While this approach increases the speed of development, the belief that libraries are well tested and securely written is in question. Even companies that employ a security development lifecycle (SDL) may not apply those standards to third-party code. It’s important that a CIO understands there is burden to evaluate the security of the wide selection of libraries available, and also that security rarely factors into decisions for inclusion. Software development is focused on integrating the libraries and delivering a working product, not tracking the vulnerabilities associated with each one used within their products.
Prior to Heartbleed, perhaps the most well publicized vulnerability, many organizations were not aware of third-party libraries. Many CIO’s had their eyes opened when they realized the vulnerability potentially impacted thousands of vendors and countless servers on the Internet were vulnerable. Further, many thought that the only companies impacted were ones that were trying to cut corners, and that a mature organization wouldn’t ever use something like OpenSSL, where the vulnerability originated from. But that’s not reality, as many major vendors rely on OpenSSL and were impacted.
As software becomes more interconnected, the potential systemic risk becomes more apparent. One vulnerability can impact many organizations (think Hurricane; one event that causes issues for thousands). When doing further analysis, the very real result is that third-party libraries have the ability to spread a single vulnerability across multiple products, exposing enterprises and requiring vendors and IT organizations to patch the same vulnerability repeatedly.
A CIO needs to ensure that all third party code usage is first identified, and then make sure that their security department is tasked with conducting evaluations and specifically tracking issues in those libraries.
Understanding which products use third-party libraries is required before development or security teams can focus on securing them. Unfortunately, generating the list of libraries used cannot be reliably done with a vulnerability scan. While some libraries can be identified as part of a normal network or application discovery process, in most cases libraries are embedded in a codebase and will not be externally visible. Organizations can either decide to collect this information manually or to make an investment into purchasing a software product that assists with this task. There are several solutions on the market that focus on inventorying all third-party libraries in your applications. While it’s not required to purchase software, it’s important to know that if you request developers to report library usage, it may be prone to omissions and outdated information. Finally, it’s important to remember that usage of third party code can have serious legal consequences if not managed properly for an organization in terms of licensing. Your legal department has the same goals as the security department in terms of identifying all libraries in use and should be involved in this process.

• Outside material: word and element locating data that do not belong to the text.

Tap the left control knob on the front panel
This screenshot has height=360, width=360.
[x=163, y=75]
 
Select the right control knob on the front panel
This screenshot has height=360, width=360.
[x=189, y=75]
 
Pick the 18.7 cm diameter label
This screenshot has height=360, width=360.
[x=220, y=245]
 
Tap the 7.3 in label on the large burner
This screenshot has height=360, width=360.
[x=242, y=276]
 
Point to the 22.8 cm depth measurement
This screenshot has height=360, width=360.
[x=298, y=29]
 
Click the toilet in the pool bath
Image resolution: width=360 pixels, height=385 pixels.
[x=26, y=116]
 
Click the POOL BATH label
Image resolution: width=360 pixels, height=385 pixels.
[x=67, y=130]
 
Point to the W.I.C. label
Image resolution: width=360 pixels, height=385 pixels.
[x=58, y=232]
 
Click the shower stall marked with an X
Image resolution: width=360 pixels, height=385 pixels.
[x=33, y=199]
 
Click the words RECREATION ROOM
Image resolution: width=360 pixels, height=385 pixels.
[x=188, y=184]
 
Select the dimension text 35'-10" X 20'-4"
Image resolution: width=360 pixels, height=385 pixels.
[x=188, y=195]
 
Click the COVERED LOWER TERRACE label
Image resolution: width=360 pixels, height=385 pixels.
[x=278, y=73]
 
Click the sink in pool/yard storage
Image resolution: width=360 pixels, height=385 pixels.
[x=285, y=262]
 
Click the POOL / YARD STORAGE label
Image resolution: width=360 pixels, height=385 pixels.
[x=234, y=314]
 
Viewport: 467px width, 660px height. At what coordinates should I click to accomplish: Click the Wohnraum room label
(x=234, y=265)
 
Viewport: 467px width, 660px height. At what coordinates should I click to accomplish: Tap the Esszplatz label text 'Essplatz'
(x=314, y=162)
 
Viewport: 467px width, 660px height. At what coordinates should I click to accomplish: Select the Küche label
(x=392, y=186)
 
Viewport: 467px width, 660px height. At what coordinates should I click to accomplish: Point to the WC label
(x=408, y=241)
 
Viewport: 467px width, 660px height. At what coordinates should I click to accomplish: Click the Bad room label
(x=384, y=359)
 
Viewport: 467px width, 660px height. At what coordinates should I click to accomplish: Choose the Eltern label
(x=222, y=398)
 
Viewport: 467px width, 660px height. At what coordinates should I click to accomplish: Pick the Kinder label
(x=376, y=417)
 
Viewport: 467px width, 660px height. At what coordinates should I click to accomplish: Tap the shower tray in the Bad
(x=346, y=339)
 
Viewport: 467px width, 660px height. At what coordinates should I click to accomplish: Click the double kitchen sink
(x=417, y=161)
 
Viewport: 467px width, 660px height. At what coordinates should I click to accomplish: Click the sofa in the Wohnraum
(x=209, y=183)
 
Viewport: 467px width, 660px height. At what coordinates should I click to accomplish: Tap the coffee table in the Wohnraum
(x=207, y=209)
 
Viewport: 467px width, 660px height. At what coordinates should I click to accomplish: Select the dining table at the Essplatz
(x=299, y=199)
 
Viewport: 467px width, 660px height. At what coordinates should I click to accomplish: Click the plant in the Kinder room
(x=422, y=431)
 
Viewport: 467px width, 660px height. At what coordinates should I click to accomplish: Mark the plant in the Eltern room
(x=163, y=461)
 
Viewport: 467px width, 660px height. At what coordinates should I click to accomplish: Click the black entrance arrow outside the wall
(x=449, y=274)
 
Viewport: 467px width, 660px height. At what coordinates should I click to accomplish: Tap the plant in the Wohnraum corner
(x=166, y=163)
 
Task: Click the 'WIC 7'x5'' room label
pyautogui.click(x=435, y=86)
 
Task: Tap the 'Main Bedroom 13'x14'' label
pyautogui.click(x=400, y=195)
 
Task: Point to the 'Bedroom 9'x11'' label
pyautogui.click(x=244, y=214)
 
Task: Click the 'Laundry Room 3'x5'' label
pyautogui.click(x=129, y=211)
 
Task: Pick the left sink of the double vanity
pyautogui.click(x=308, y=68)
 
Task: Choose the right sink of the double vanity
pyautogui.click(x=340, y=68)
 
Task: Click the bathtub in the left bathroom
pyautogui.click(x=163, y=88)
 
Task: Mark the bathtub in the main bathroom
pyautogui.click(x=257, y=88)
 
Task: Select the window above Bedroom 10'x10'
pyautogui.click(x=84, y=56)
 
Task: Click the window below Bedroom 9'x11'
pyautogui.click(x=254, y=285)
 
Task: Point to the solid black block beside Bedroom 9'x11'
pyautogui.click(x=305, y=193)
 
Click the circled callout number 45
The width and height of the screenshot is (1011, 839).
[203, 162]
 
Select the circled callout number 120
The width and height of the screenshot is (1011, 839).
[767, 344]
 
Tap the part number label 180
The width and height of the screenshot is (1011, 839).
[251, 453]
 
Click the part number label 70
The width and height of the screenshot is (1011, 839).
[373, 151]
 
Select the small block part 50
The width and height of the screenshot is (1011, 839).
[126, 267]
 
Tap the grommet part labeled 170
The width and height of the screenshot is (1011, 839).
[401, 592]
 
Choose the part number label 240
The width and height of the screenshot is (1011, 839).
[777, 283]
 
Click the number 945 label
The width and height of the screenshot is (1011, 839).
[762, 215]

While the exact number is unknown, there are believed to be many thousands of libraries currently being used in enterprises around the world. It’s important for organizations to have the ability to evaluate libraries prior to being implemented in a product. While there are a lot of advantages, there’s a clear cost of ownership associated when an organization decides to use a library. Organizations must make sure it’s clearly known the number of historic and current vulnerabilities in their libraries, along with the time the vendors take to solve issues, which allows you to make the best decision on which libraries pose the most risk. Furthermore, it can be a huge security risk if the library has been declared End-of-Life, with public yet unfixed vulnerabilities present.
For companies already integrating third-party libraries, it’s critical to monitor each library to ensure that newly disclosed vulnerabilities are addressed, either by the library vendor or your own development team that may have to provide a one-off patched version in your products. Companies that want to monitor libraries must understand and prepare for the overhead associated with this task, given the sheer number of vendors, products, and information sources that must be tracked.
The importance of understanding third-party library usage and the potential security issues can’t be overstated. There have been numerous examples where vulnerabilities identified in one product ended up being the result of a bundled library. Having knowledge of these issues not only lets your company be more proactive with security, it allows you to be in a place to have a robust incident response plan for critical vulnerability disclosures that impact your organization.